I’m torn between a disasterous financial situation on my own (if that’s even feasible at all), and a barely-more stable but traumatizing situation, but at least it features a roof over our heads.

Honestly it’s ridiculous, there’s no way to divorce if you’re broke and disabled, I’m pretty much forced to endure it…


----------



## Divinely Favored (Apr 1, 2014)

My wife got the documents off the internet and typed them up herself and filed with Tx. county judge. Hers to her 1st hubby was simple, she just wanted away from him. 6mo separation and it was done. No kids involved. She said she is grateful for that, as she would have just shot him.


----------



## Diana7 (Apr 19, 2016)

I had to sell my home to pay my solicitors bills.Do you both own the home you live in? Otherwise I would have had to borrow the money. 
What is the bad situation at home? Have you anyone who can help? Parents? Siblings? Aunts or uncles or cousins? Friends?
Is there any job you can do? One sitting down working from home maybe?


----------



## Openminded (Feb 21, 2013)

I’m sorry you are in this situation. Unfortunately, it’s not uncommon. I don’t know your age but definitely don’t have more children (if that’s a possibility). That would just complicate things even more. Make whatever changes you feel you can that would benefit you while you wait to see what the future brings. And, yes, in the meantime you endure.


----------



## SunCMars (Feb 29, 2016)

Yes, your disability adds to the difficulty of divorcing and standing on your feet.

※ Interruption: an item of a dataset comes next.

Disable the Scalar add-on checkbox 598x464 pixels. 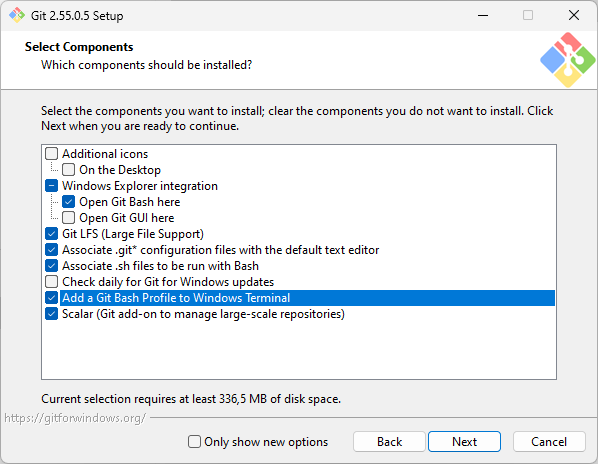[x=51, y=314]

Can you stay with relatives, for a period, while you better arrange your financial situation?

See if you can get government assistance for your disability.( a partial disability based on a percentage)
Having children at home, should get you some additional credit?


----------



## Teacherwifemom (5 mo ago)

Is their physical/verbal/emotional abuse or addiction in the home? Are you safe there? Or have you just “grown apart?” Does he also want a divorce?


----------



## Hiner112 (Nov 17, 2019)

The actual divorce part is cheaper and easier the less you have. The living on your own is the harder the less you have. What you're worried about is the latter and not the former.

Your real question is, "how do I get food and shelter without any means of supporting myself?" which is quite difficult / complicated, especially if you're also trying to do that for other small humans as well as yourself.

In almost all cases everyone's standard of living goes down after a divorce because of the efficiencies inherent in sharing shelter and food and whatnot. If you're not able to live with less than you have now, well, that's the price of splitting.


----------



## Keepin-my-head-up (Jan 11, 2013)

-Deleted


----------



## snowbum (Dec 14, 2021)

Why can neither of you work? Is this physical or psychological? If there’s no money on either side just leave. If he has no money you’re not getting any because of divorce. Can’t get water from a stone.


----------



## D0nnivain (Mar 13, 2021)

If you are disabled & unable to work in the US, apply for Social Security Disability www.ssa.gov. You can do it yourself or you can call any # of 1-800 lawyers who will do it for you for a fee. The fee is a percentage of your 1st benefit check. 

If you have no money, sit down with your STBX & hammer out a property settlement agreement specifying who gets what. Also come up with a custody agreement, talking about the kids. You may also try a local legal aid office. They can help indigent people get divorced. 

Then go to the website for your state's court system. You will be able to download free forms to fill out to file for divorce. Under some circumstances if you qualify you may even get the filing fee waived. 

After that how you afford to live separate & apart is on you. There are government credit & financial counselors you may be able to access plus you may qualify to have somebody assist you to figure out what programs you qualify for.


----------